GDB orderbook to drive earnings and dividends

HLIB has a ‘Buy’ call on GDB as its orderbook has quadrupled since FY18 to RM2.2b


GDB Holdings Bhd is poised to experience a stronger earnings cycle underpinned by its larger oderbook, according to Hong Leong Investment Bank Bhd (HLIB).

The investment bank has a ‘Buy’ call on the developer with a target price of RM1.37, premised on a stronger earnings cycle between financial years 2021 (FY21) and FY22F.

GDB’s orderbook has quadrupled since FY18 to RM2.2 billion, the bank noted in a research note on the company yesterday.

“We expect earnings to more than double in FY21 to RM61 million. Building on its short, but impressive execution track record, we see job flows continuing supported by sizeable development projects undertaken by its repeat clientele,” HLIB stated.

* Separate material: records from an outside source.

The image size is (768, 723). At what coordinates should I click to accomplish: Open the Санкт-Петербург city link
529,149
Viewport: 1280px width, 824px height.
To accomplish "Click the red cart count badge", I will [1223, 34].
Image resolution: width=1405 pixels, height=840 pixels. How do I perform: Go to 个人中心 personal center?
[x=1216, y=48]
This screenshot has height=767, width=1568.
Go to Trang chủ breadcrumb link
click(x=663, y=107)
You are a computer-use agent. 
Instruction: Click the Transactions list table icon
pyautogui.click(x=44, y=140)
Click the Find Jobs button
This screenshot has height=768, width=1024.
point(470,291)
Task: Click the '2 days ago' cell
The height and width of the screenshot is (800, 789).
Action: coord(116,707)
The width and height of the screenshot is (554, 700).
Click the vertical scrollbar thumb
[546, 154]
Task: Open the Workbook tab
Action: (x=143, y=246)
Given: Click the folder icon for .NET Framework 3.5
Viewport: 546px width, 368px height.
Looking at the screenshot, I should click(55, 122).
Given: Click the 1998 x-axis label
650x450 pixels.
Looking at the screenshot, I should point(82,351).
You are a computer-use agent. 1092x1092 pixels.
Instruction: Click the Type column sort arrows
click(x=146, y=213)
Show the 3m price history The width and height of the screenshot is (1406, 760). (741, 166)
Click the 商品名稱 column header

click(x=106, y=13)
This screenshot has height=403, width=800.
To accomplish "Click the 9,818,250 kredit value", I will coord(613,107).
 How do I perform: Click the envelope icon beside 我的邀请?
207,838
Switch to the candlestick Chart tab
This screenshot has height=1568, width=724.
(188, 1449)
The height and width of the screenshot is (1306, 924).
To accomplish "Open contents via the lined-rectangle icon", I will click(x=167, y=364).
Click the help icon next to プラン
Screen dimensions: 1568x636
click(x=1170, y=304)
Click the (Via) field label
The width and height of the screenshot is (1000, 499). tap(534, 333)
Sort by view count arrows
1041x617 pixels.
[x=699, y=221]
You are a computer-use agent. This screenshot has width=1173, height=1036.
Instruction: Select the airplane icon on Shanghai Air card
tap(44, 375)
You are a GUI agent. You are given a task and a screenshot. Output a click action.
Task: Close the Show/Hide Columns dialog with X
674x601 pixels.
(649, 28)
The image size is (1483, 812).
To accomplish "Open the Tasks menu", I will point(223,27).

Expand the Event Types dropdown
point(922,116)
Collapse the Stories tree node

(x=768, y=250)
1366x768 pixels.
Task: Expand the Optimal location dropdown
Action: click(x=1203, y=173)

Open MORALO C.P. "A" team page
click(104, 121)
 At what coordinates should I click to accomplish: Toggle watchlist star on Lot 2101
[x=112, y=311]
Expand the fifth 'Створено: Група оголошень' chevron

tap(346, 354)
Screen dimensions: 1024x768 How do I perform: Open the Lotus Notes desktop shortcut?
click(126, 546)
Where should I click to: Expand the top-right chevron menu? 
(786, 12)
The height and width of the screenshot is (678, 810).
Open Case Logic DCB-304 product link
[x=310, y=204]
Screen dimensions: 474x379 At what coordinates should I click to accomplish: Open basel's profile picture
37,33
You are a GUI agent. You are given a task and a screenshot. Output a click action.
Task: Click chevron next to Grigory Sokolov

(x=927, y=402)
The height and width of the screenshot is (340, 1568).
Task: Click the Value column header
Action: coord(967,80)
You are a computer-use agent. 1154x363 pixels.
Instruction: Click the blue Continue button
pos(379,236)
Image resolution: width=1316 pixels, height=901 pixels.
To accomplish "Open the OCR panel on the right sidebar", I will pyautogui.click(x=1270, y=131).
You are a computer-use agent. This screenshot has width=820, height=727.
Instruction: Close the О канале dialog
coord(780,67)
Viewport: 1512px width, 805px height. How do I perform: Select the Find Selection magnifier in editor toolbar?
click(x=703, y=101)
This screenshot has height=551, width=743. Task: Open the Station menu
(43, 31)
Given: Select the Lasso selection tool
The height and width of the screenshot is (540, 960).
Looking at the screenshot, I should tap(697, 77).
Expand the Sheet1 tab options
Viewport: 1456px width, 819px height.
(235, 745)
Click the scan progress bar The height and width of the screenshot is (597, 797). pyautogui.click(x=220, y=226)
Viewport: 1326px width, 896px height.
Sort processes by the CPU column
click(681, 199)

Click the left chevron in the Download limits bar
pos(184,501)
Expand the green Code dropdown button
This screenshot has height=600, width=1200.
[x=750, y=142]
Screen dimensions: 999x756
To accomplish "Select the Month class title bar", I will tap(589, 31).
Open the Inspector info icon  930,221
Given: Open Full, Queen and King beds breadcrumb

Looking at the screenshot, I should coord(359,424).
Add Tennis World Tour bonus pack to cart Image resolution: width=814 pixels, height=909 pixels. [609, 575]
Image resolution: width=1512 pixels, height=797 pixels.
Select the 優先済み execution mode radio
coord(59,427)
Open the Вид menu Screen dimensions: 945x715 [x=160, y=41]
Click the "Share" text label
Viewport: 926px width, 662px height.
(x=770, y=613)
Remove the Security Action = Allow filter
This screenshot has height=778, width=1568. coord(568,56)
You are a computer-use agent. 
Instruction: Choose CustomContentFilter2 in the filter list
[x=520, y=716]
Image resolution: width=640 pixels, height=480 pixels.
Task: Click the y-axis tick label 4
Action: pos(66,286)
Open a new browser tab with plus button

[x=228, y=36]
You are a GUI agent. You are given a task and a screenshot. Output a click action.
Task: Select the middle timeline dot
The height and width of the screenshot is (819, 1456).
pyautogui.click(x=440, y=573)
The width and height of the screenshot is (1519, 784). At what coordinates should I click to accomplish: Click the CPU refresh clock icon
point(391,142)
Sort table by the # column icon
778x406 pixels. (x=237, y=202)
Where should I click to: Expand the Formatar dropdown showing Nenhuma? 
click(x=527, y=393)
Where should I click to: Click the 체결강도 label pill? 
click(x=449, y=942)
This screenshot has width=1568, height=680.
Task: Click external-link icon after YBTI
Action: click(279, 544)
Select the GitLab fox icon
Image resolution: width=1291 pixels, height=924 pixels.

GDB’s target price is justified given the company’s sector high orderbook cover and sector-leading return-on-equity ratios.

Key risks include execution, rising material prices, political fluidity and Covid-19 setbacks, the bank noted.

The target price is based on the earnings per share in FY21 of 9.7 sen pegged to ex-cash private equity (PE) multiple of 13 times.

“Our target PE multiple implies a 13% discount to our 15 times ex-cash target PE multiple for Sunway Construction Group Bhd to account for its small-cap discount.

“Our target price implies an upside of 39.1% with 3% dividend yield,” HLIB said.

GDB is expected to stick to its dividend policy of paying a minimum of 30% of net earnings yearly.

Yields for FY21-FY22F are boosted by expectations of stronger earnings for GDB moving ahead, the bank added.

GDB’s FY20 earnings are expected to come in at RM27.7 million, which is a 5% year-on- year decrease, but is significantly better than the 20% to 80% estimated decline for other construction players.

“GDB is on course to record a commendable 3% revenue growth in FY20 despite various operational halts (from Covid-19 headwinds) just by executing larger contracts it won in FY19.

“We expect FY21 and FY22 earnings to more than double to RM60.7 million and RM62.4 million in tandem with its enlarged orderbook,” HLIB stated.

GDB has a debt-free balance sheet, pairing with healthy turn- over ratios makes for a burgeoning cash pile.

“We expect GDB’s cash pile to grow in FY21-22 in tandem with stronger earnings forecast buoyed by normalising collection post-pandemic,” the bank’s report read.

GDB’s management is also priding on an unblemished track record of early project completion leading to substantial savings on running costs and establishing a widening clientele base.

Some of its existing recurring clients like TRC Synergy Bhd and Hap Seng Land Sdn Bhd are in the middle of embarking on sizeable development projects which augurs well for GDB’s future job prospects.

GDB has been operating as a main contractor and principal works contractor, specialising in high-rise residential, mixed and commercial developments since its inception in 2013.

The group has delivered a total of RM1.4 billion worth of projects since, and was listed on the ACE Market in 2018 and transferred to the main board last year.